> [Text segment]:
[Start of section]

Yesterday was my only day off in ten days. I had it all planned — a lunch date with Becca at a small, beautiful Caribbean spot about 30 minutes from home. The kind of place you choose because it feels intentional. Because you want to remind your person: you matter. We matter.
Lunch was great. For a moment, it felt like we were just two people in love enjoying some time together. But shortly after, a small disagreement turned into something heavier. And before we knew it, the tone shifted. Our day slipped sideways into silence and tension.It wasn’t the afternoon we’d hoped for.

[End of section]

Reproduce the lunch-date passage word for word, starting with "Yesterday was my" and going on through "matter. We matter.".

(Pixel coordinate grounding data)
[Start of section]

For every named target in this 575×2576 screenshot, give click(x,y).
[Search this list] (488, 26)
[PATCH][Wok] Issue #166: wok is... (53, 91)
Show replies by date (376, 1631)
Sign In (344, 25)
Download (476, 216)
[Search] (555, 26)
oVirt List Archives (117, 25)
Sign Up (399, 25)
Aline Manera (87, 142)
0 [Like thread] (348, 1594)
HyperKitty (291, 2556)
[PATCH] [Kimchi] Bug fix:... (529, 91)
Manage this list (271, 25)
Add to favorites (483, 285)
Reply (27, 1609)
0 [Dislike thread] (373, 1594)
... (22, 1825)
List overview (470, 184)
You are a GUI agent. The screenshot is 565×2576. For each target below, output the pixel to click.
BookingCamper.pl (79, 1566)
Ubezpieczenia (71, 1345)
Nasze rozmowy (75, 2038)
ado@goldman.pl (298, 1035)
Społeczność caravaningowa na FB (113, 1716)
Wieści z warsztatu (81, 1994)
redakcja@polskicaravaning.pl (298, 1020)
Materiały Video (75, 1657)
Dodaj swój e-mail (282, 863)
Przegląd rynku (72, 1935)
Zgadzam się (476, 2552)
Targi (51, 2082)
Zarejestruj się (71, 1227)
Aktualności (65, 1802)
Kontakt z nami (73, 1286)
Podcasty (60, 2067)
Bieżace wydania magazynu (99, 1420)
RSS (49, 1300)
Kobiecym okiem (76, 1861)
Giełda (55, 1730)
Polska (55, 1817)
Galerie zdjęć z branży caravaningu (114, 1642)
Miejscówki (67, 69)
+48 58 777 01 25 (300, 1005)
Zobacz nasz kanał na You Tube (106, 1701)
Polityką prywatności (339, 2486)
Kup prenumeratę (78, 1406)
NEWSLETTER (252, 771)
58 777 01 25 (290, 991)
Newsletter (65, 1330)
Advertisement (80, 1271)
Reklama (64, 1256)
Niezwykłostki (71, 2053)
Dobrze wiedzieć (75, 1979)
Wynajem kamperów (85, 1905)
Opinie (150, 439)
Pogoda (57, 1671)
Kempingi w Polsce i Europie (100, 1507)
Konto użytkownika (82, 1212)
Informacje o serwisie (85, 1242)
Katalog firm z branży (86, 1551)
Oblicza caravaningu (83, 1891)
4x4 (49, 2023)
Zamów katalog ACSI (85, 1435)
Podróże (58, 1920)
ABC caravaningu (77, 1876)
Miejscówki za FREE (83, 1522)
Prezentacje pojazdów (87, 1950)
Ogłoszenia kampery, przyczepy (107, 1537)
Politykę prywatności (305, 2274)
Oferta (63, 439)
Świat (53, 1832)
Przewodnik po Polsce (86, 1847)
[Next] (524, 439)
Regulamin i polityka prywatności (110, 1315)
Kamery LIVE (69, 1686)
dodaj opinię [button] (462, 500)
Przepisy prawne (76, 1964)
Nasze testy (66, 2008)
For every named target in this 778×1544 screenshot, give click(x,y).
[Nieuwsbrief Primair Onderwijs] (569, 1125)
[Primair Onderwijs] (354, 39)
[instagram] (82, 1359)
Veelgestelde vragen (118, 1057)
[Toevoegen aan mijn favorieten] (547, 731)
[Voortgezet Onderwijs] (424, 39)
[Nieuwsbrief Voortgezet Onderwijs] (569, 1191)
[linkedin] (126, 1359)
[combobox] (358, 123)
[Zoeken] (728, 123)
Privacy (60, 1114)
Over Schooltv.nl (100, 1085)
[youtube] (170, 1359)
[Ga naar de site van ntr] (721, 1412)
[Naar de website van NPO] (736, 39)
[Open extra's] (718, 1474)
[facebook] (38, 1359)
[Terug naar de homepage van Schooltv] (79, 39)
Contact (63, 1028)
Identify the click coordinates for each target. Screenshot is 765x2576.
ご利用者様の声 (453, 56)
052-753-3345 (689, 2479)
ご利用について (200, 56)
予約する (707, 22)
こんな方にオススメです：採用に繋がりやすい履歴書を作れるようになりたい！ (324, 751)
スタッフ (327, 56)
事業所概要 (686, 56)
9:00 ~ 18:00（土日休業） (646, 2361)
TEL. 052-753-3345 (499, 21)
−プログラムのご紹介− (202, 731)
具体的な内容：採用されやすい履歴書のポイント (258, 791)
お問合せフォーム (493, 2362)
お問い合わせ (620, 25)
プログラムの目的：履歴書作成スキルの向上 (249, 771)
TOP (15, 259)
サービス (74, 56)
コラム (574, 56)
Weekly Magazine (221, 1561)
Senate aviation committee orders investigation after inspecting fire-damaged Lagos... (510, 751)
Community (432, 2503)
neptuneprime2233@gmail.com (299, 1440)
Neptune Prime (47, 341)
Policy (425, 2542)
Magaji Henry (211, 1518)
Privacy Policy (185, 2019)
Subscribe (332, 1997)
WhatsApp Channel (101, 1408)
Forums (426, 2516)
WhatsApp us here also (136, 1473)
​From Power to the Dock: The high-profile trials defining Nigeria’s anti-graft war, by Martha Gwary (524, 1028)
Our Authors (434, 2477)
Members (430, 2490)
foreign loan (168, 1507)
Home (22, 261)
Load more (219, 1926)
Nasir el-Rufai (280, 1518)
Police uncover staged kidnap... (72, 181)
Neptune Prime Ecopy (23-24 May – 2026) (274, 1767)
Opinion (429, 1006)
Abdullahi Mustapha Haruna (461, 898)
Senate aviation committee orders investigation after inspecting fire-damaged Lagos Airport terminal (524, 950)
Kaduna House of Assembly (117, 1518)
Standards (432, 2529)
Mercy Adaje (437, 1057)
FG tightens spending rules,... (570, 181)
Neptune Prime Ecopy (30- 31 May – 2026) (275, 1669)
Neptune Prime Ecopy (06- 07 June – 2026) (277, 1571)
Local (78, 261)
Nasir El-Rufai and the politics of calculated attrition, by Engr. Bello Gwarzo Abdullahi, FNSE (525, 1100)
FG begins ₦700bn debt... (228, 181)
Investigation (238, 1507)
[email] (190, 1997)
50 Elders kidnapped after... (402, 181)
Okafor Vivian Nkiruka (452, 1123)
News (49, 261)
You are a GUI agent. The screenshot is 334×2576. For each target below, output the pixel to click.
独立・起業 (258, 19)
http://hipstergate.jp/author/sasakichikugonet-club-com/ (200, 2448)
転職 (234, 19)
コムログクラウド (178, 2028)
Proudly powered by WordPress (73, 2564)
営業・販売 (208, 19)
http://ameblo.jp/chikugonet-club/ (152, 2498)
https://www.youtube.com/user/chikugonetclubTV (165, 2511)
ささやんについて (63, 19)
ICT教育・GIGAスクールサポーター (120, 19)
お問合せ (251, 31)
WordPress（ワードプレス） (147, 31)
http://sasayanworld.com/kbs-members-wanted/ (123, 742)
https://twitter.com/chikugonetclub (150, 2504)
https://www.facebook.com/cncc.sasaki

[End of section]

> [Solution below]:
Yesterday was my only day off in ten days. I had it all planned — a lunch date with Becca at a small, beautiful Caribbean spot about 30 minutes from home. The kind of place you choose because it feels intentional. Because you want to remind your person: you matter. We matter.